■ INPUT FOR THIS TASK
= Beginning of Section =
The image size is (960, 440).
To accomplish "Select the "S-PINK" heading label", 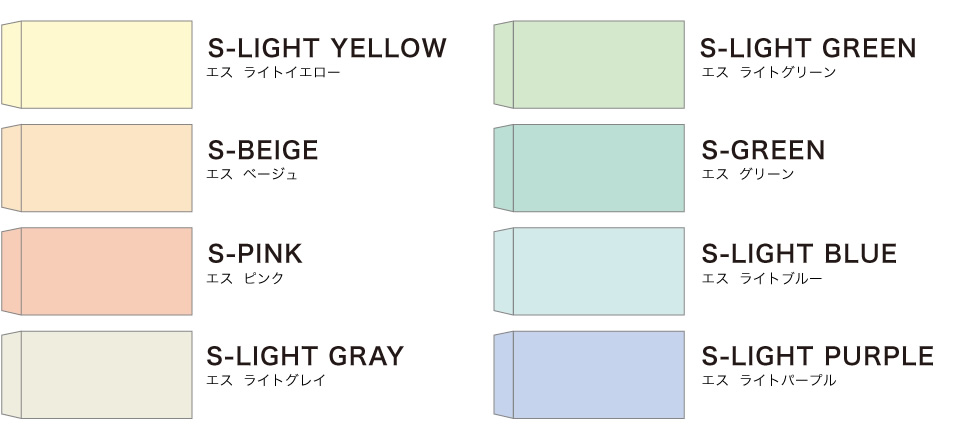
= End of Section =
= Beginning of Section =
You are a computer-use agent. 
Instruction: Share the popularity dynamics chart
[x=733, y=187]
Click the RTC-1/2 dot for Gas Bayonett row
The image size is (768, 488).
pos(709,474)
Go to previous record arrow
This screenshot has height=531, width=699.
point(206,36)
= End of Section =
= Beginning of Section =
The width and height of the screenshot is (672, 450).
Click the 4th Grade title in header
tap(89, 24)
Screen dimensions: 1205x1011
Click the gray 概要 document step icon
= End of Section =
■ WHAT THE TASK ASKS
Only the lines above from the line with "Screen dimensions: 1205x1011" to the line with "Click the gray 概要 document step icon", those two lines included, should be reproduced exactly.

■ ANSWER TO THIS EXERCISE
Screen dimensions: 1205x1011
Click the gray 概要 document step icon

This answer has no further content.